Tout le monde pense que le président ivoirien est un pion de la France qui met en application tout ce que Macron dit et que le président ghanéen est plus francophile et exécute à la lettre les demandes de la France. La question que le journaliste se pose est de savoir si le Togo peut aller à l’encontre de la France dans cette affaire. Pour lui, si le Togo le fait, alors c’est un choix de sortir de la tutelle de la France qui a créé le régime de Faure. ‘’Une telle démarche est un parricide’’, dit-il en ajoutant que sans la France, Faure ne serait pas au pouvoir à ce jour.

De tout ce qui précède, le journaliste d’investigation, Ferdinand Ayité pense qu’il y aurait “quelque chose de flou qui se joue dans cette affaire’’. “Pourquoi le Togo a fait la diplomatie de couloir et tente d’arracher le problème malien des mains du président ghanéen qui est le président en exercice de la CEDEAO ?’’, s’est-il interrogé.

Selon jeune Afrique, les relations entre le président ghanéen et togolais ne sont plus au beau fixe, au point que le Ghana soupçonne le Togo de lui jeter des peaux de banane dans la crise malienne.  Sur la question, Luc Abaki préfère observer le Mali comme quelqu’un qui se noie et est prêt à attraper n’importe quel support pour sortir la tête de l’eau et à partir du moment où les Maliens n’ont pas d’interlocuteur dans la sous-région, on peut aisément comprendre que s’il y a quelqu’un qui s’ouvre à eux, leur problème n’est pas de savoir quels sont les problèmes ou les faiblesses dont souffre ce dernier, mais de savoir s’il peut effectivement intercéder pour eux auprès de la CEDEAO.

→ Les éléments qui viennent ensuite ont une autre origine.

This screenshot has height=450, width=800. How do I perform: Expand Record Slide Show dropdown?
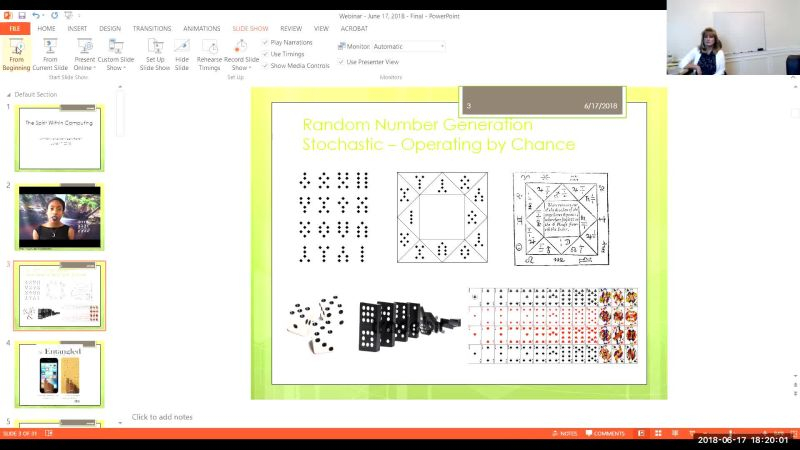point(241,68)
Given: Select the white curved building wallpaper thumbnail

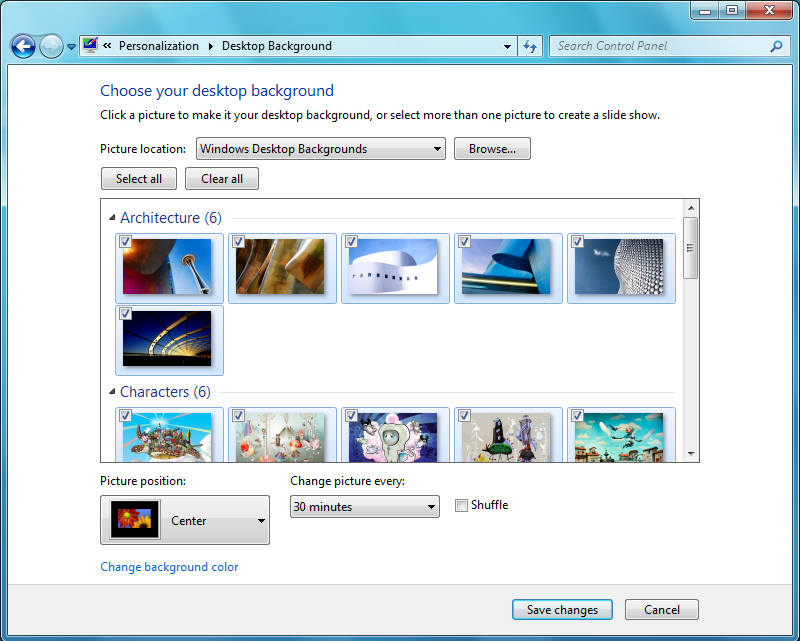Looking at the screenshot, I should pyautogui.click(x=393, y=267).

Toutefois, le journaliste togolais se convainc que le pouvoir de Lomé est à la recherche d’allier dans la région pour pérenniser son règne.

Il estime que le carburant du sentiment anti-français est instrumentalisé à des fins non avouées. Puisque de nos jours, si vous voulez avoir de la popularité en Afrique, et que vous vous mettez dans la position d’un antifrançais, tout le monde s’aligne derrière vous alors qu’il y a d’autres objectifs. “Si les colonels maliens sont vraiment des révolutionnaires, leurs parrains ne peuvent pas être le pouvoir togolais, parce que le Togo c’est le pays de coup d’État et des élections frauduleux’’, a clairement martelé le journaliste togolais.

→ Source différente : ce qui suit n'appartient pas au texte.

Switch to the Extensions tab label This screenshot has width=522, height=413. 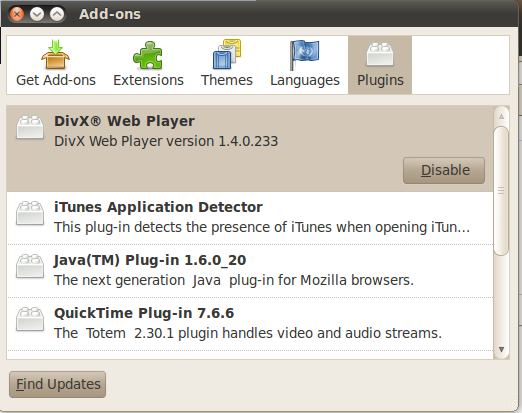148,80
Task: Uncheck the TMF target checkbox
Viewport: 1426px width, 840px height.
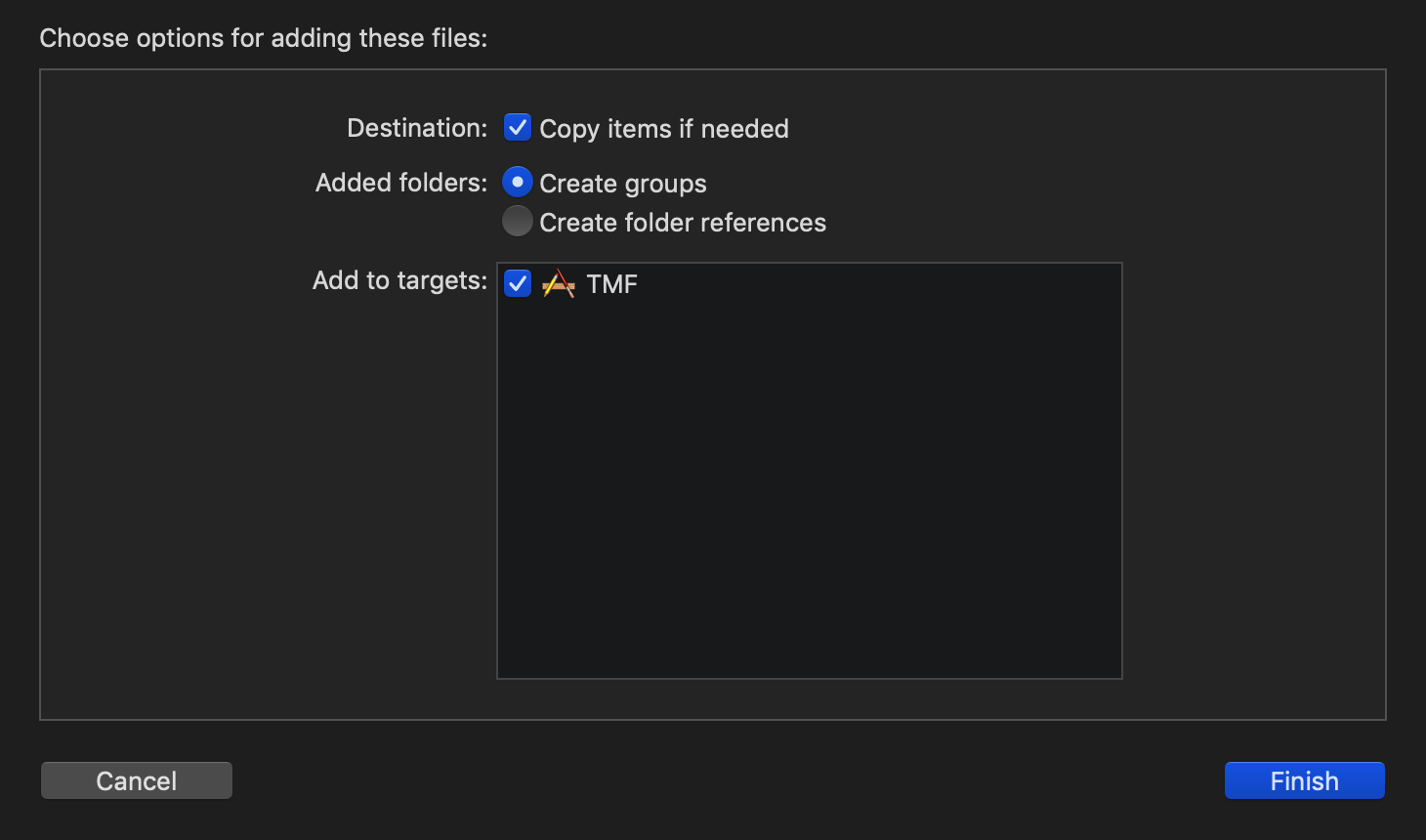Action: [517, 283]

Mais selon sa lecture, l’agenda du président Faure, c’est de se mettre dans la posture d’un chef d’État indispensable en tant que cadet des chefs d’État afin de négocier son cinquième mandat. “Faure veut être le Blaise Compaoré de la sous-région et son ministre des Affaires étrangères veut être le nouveau Bassolé’’.

Même si le souhait du journaliste est de voir la médiation de Faure trouver la solution à cette crise malienne, Ferdinand pense que d’ici quelques semaines, on verra clairement si c’est une “médiation ou une liaison pour faire autre chose’’.